Eine Kriminalbeamtin spionierte viele Jahre lang Hamburgs Autonome aus. Im linken Kulturzentrum und im Radiosender FSK. Sie ging offenbar sogar Liebesbeziehungen ein. Der Einsatz bringt die Ermittler in Erklärungsnot. Ein Lagebericht zu einer undurchsichtigen Lage

Werner Pomrehn spricht nur von „der verdeckten Ermittlerin“. Er nimmt ihren Namen nicht mehr in den Mund. Aus dem Lautsprecher in dem Studio hinter ihm läuft leise Rock ’n’ Roll. Vor den Mikrofonen und am Mischpult sitzt gerade niemand, die Sendung ist aufgezeichnet. Zigarettenqualm wabert über der Sitzecke in den Redaktionsräumen des linken Radiosenders Freies Sender Kombinat (FSK) im Schanzenviertel, als Programmmacher Pomrehn von „der Ermittlerin“ erzählt.

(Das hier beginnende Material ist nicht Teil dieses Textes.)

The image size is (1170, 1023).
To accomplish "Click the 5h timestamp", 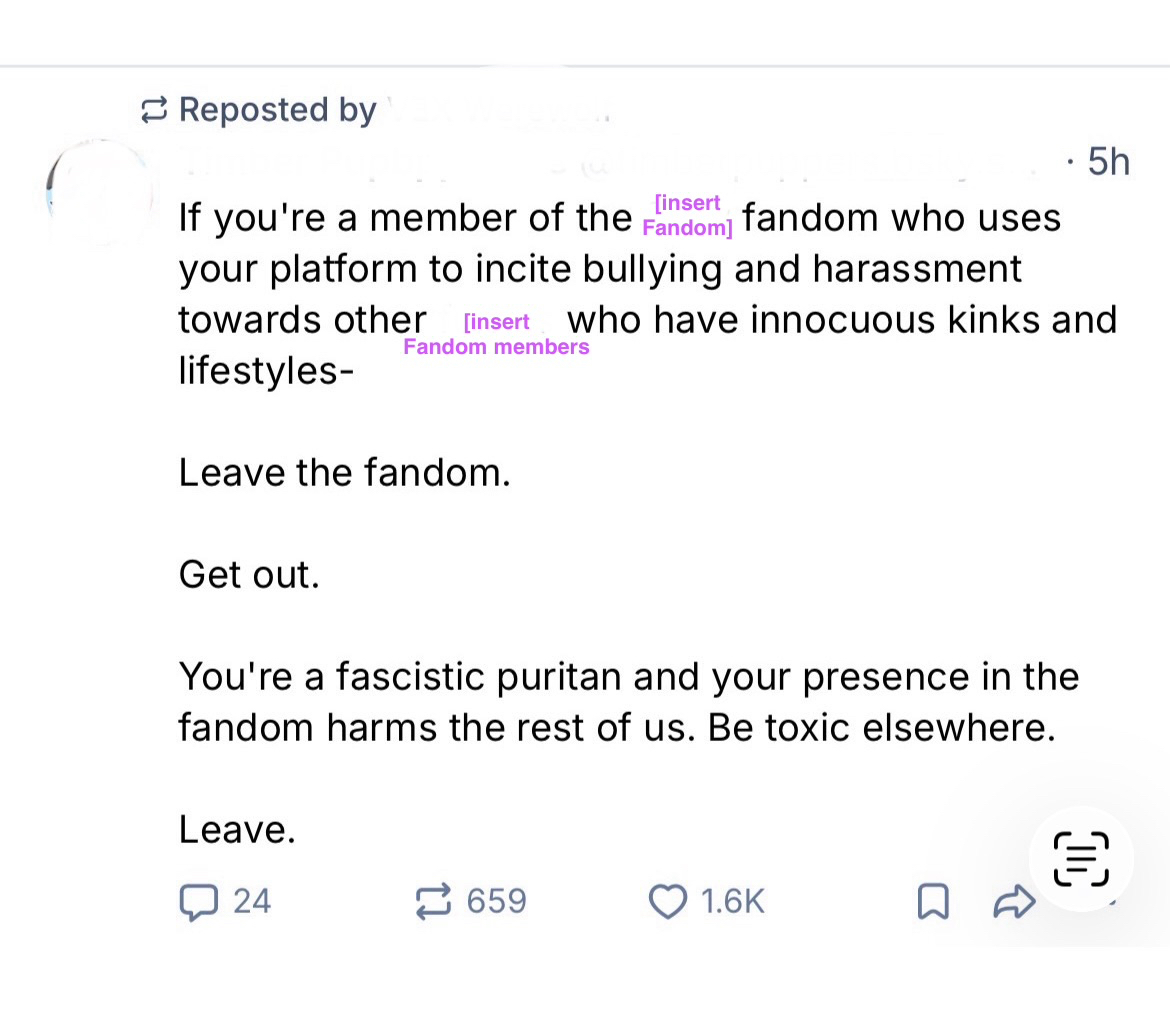I will click(1108, 161).
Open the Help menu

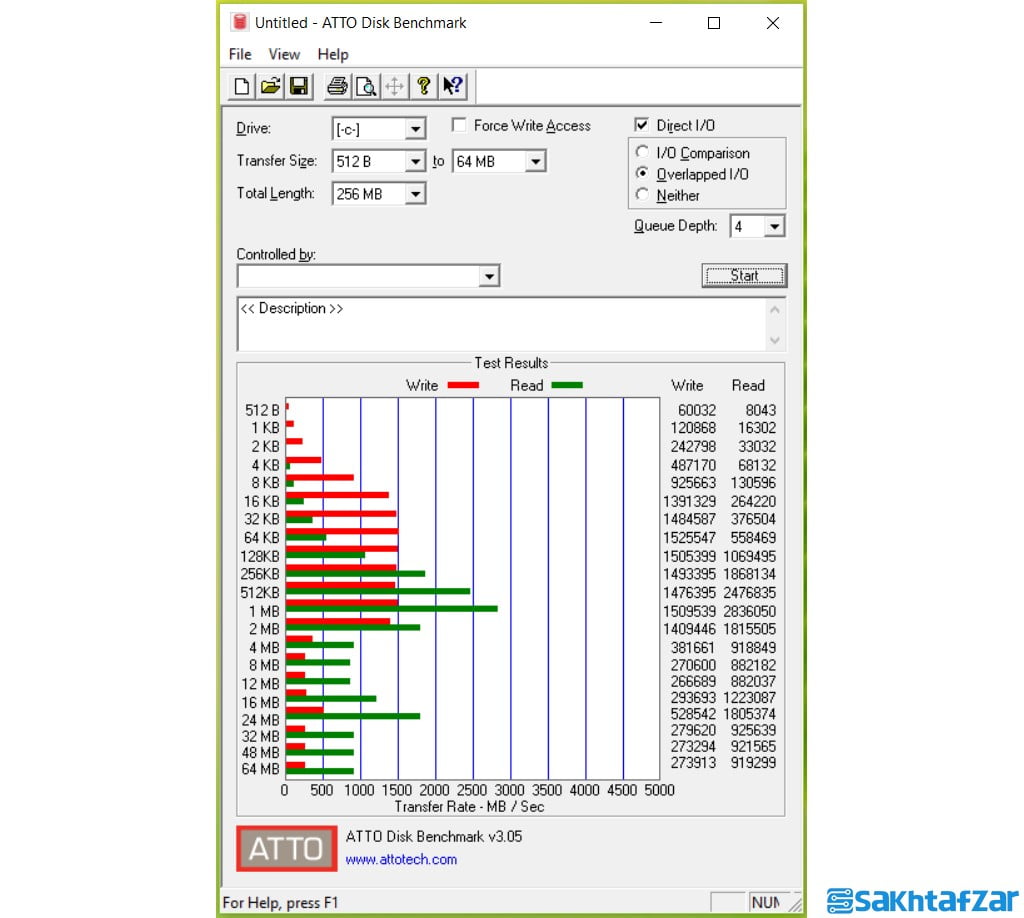333,54
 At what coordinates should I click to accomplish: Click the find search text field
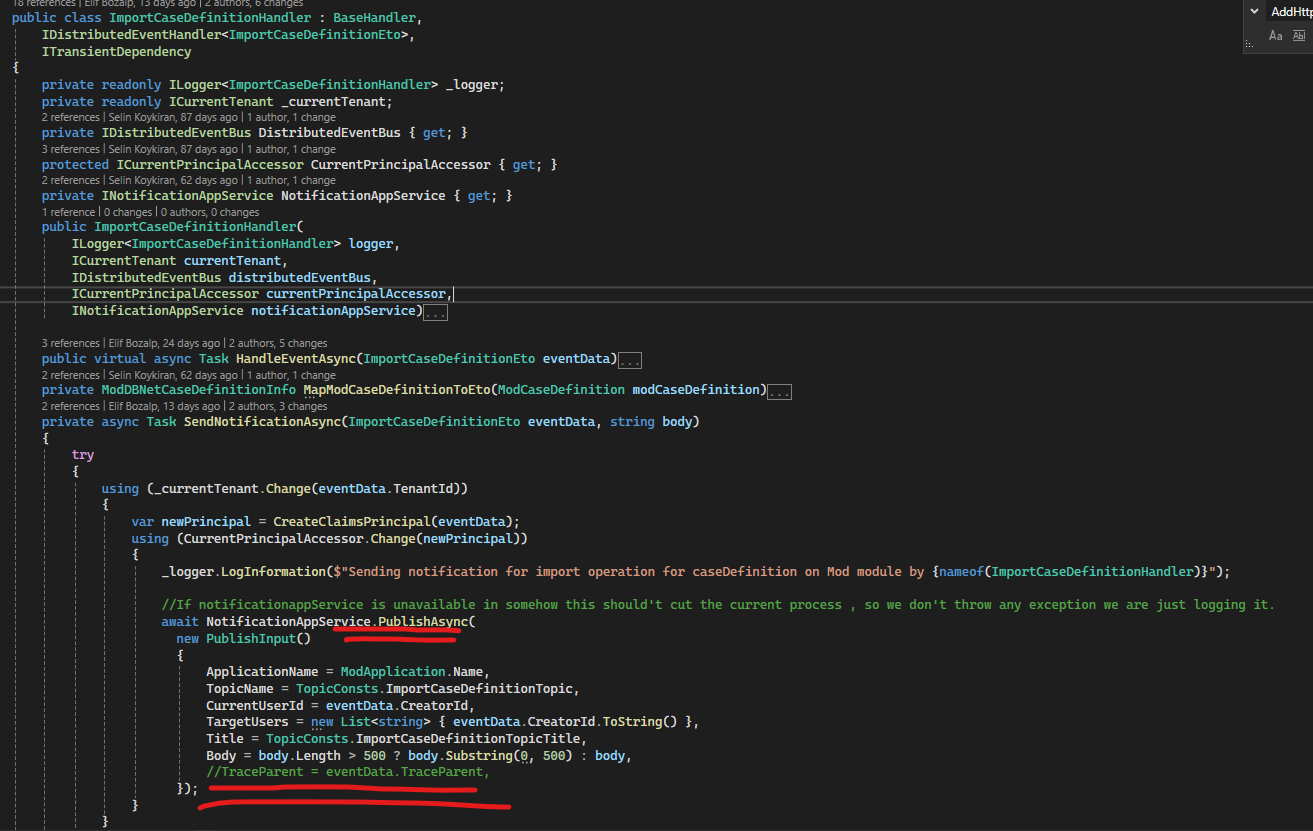[x=1291, y=11]
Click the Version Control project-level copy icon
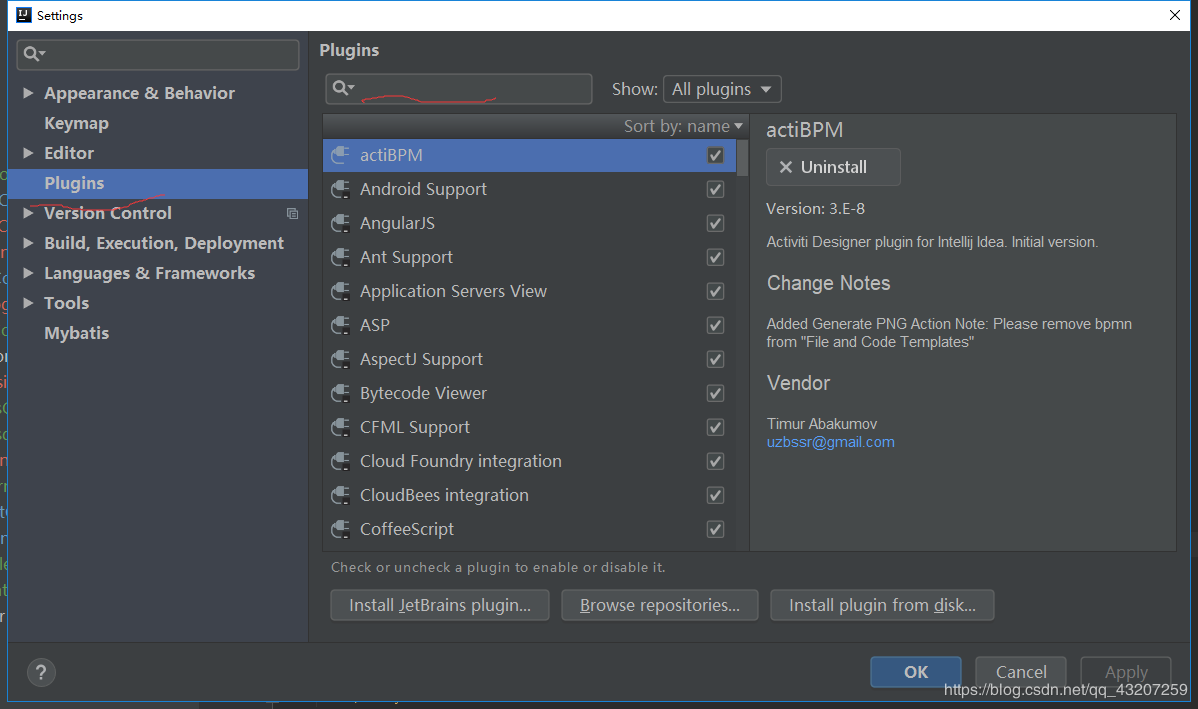This screenshot has width=1198, height=709. (x=292, y=213)
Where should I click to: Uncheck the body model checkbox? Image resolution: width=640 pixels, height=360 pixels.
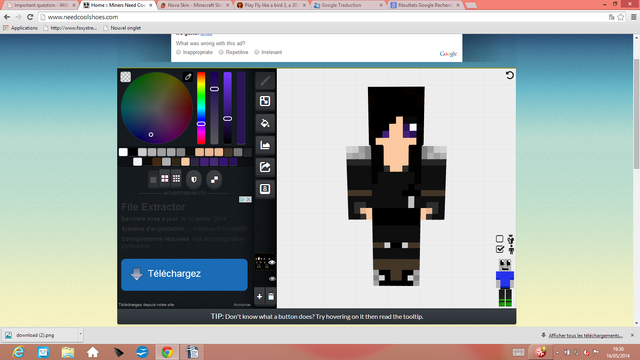500,249
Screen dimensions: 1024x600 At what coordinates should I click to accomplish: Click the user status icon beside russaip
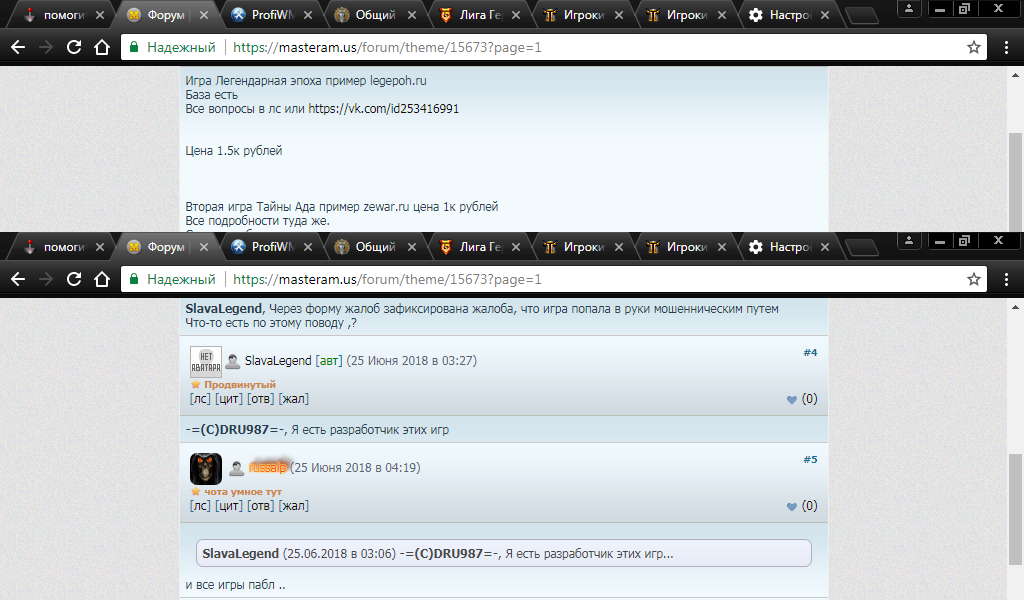237,469
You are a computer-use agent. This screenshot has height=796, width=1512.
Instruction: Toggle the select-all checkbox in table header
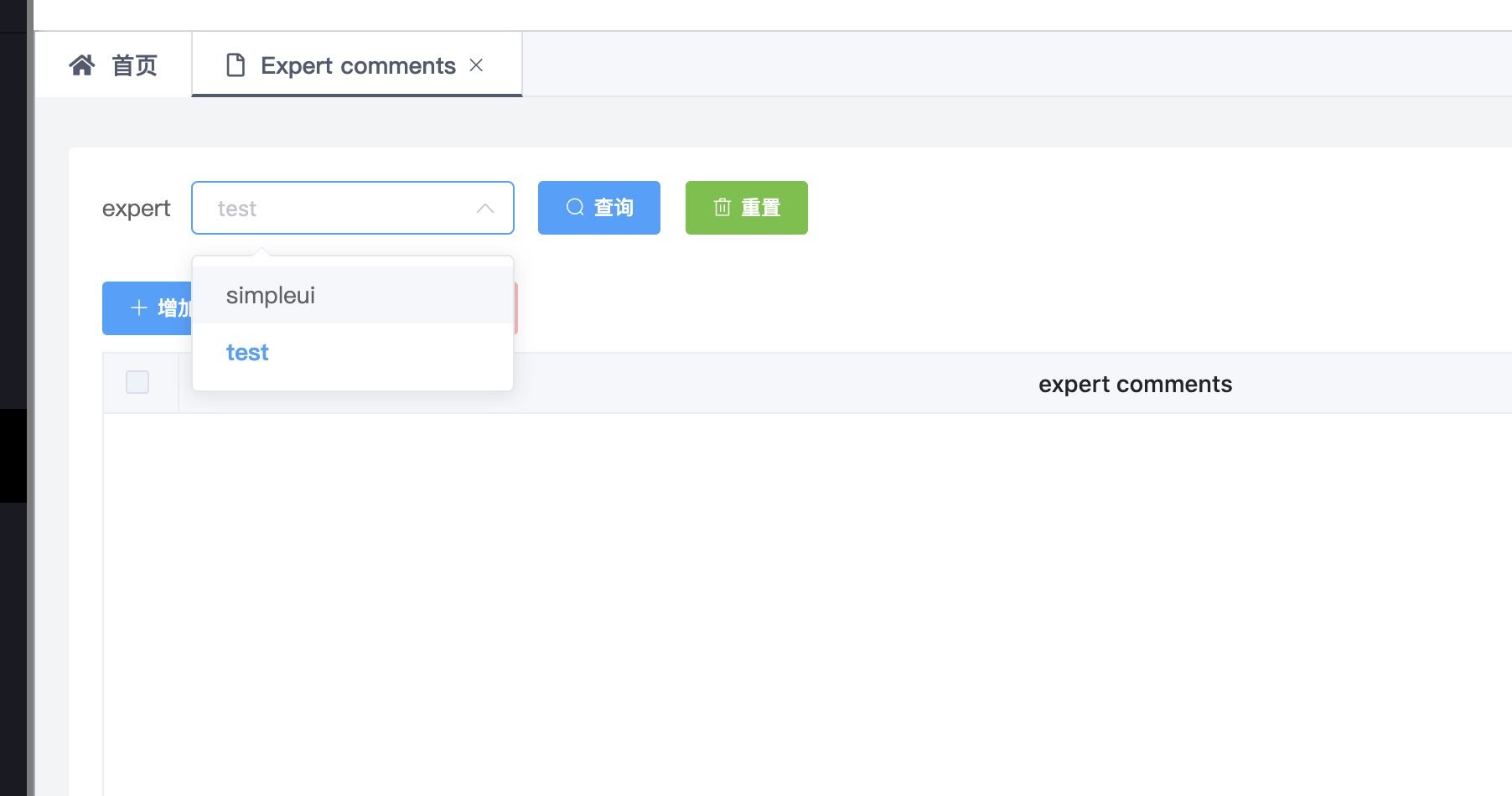137,382
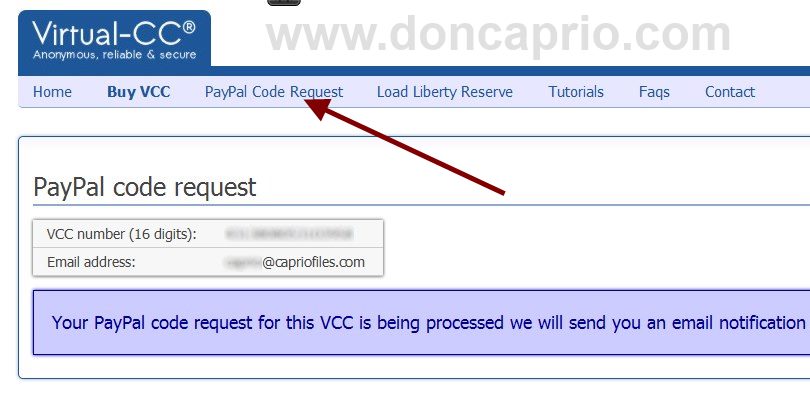Click the Virtual-CC logo banner

[114, 42]
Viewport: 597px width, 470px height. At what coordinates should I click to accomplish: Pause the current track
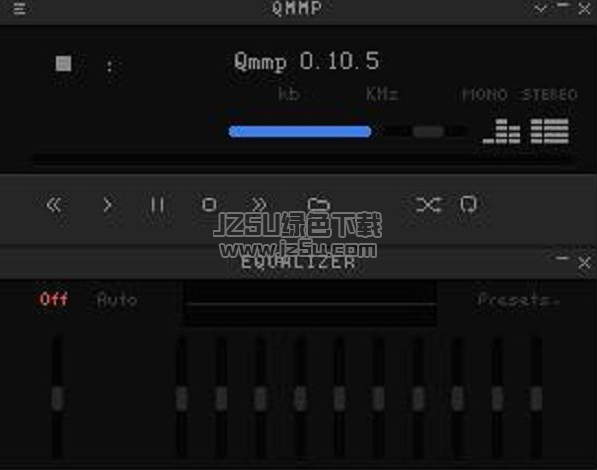(157, 205)
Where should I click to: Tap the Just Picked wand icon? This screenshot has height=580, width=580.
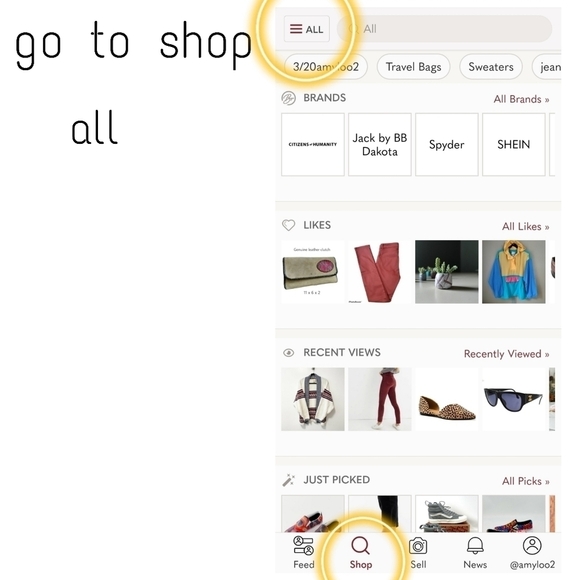coord(289,480)
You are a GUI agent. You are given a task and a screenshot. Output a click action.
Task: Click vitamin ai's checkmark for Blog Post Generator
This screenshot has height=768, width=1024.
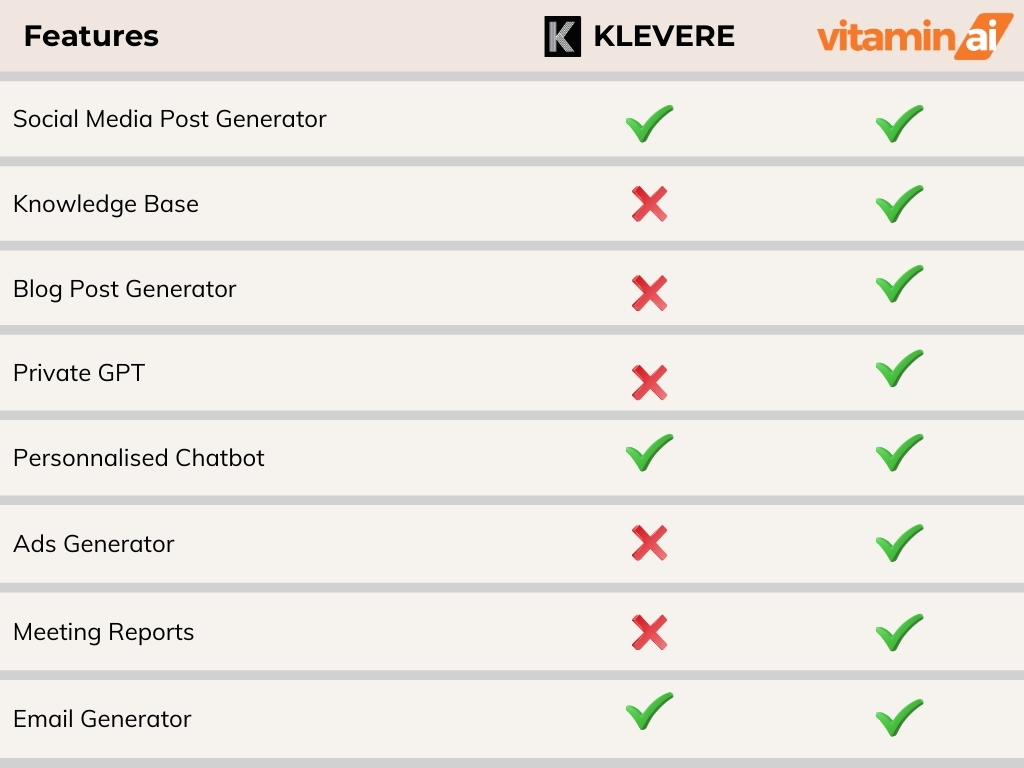[899, 283]
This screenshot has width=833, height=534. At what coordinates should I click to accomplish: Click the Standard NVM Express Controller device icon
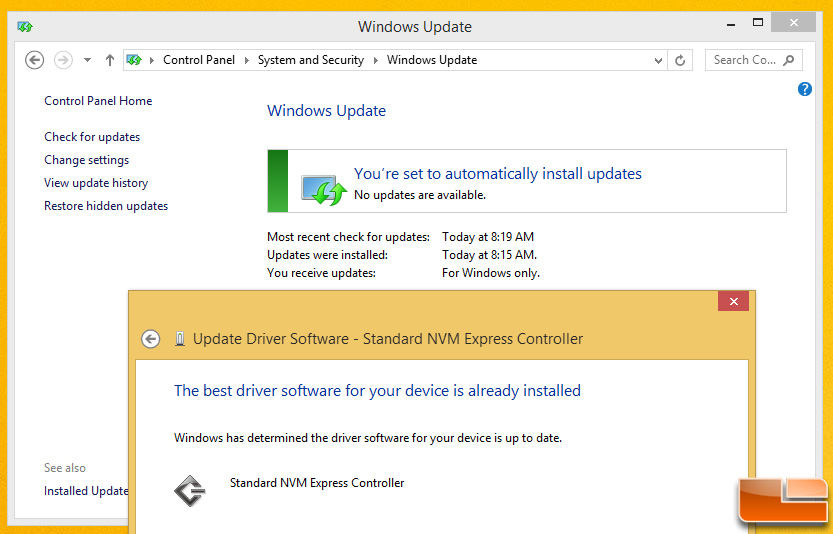point(190,490)
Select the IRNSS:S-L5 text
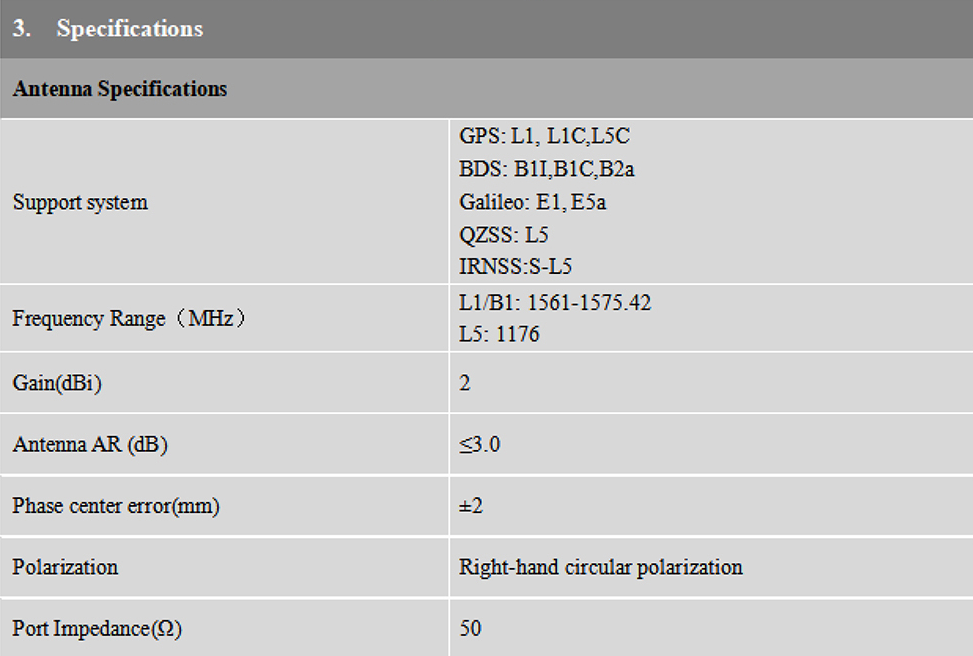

Fast fünf Jahre lang war Iris P. als verdeckt arbeitende Polizistin in Hamburgs linker Szene im Einsatz. Im gefälschten Ausweis stand ihr Deckname: Iris Schneider. Sie hatte sich eine Vergangenheit erdacht, so wie es Spione machen, um sich Zugang zu verschaffen. Jahrgang 79, aus Hannover nach Hamburg gezogen, lesbisch, Kontakt zur Familie abgebrochen. Das Gesetz erlaubt verdeckten Ermittlern die Täuschung. Sie führen ein wahres und ein falsches Leben gleichzeitig. Staatlich verordnete Schizophrenie.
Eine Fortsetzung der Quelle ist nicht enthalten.